The family story goes that he actually had no destination–just to get out of Ottoman-controlled Syria. He met a man on the boat who was going to Nashua, New Hampshire and knew of a shoe factory that was hiring. Bedros Manoogian followed this man to New Hampshire and worked in what our family story tells as a damp basement factory. He saved his money and sent it to his wife and young daughter that he had left back in Aleppo.
By 1914, his wife and daughter had come to America and their first American-born son was almost a year old. Based on this document, his name was already being Anglicized to “Peter”.
He would have paid this tax to vote in the U.S. Senate and Congressional elections of 1914. New Hampshire reelected Jacob Gallinger that year. The $2 he paid in 1914 would be around $46 in 2012, per inflation. Bedros afforded this in 1914, but I wonder about several years later. By 1924, Bedros and his wife had 4 children, that damp basement had made him sick (which led to TB) and unable to work. His 13 year old daughter had to quit school to help support the family. Could they have afforded a poll tax then? If not, does that mean they did not deserve the right to vote?
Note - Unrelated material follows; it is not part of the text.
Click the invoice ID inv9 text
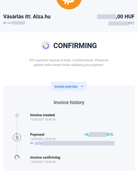Viewport: 138px width, 171px height. [x=14, y=23]
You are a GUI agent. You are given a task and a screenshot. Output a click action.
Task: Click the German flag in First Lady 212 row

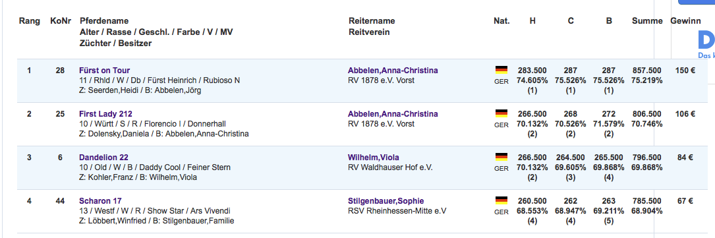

Poll tax came about as part of the Jim Crow laws. They were created to disenfranchise. The 24th amendment to the Constitution got rid of the poll tax for federal elections and most states ratified it by the mid-sixties.
Ironically, and of course why the timing of this is so interesting, New Hampshire has enacted a voter id law this year. I believe that voter id laws are nothing more than poll tax in disguise, enacted for the very same reasons. One argument is that they help cut down on voter fraud. A recent study found that a person is more likely to be hit by lightening than commit voter fraud, so I don’t buy it.
The AAUW has a great blog postabout why voter id laws are bad.
Meanwhile this post is about Bedros Manoogian, using some of his hard earned money to make sure he could cast his vote. Unfortunately he died quite young (the TB mentioned above), so none of us know what importance this held for him.
This was a man who had named his first child Azadhui (“freedom”), as she was born right after the Young Turk revolution had given Armenians hope for equality. Of course within 2 years those hopes were dashed and he fled. I can only imagine that he really valued the ability to vote for those who would lead his new country.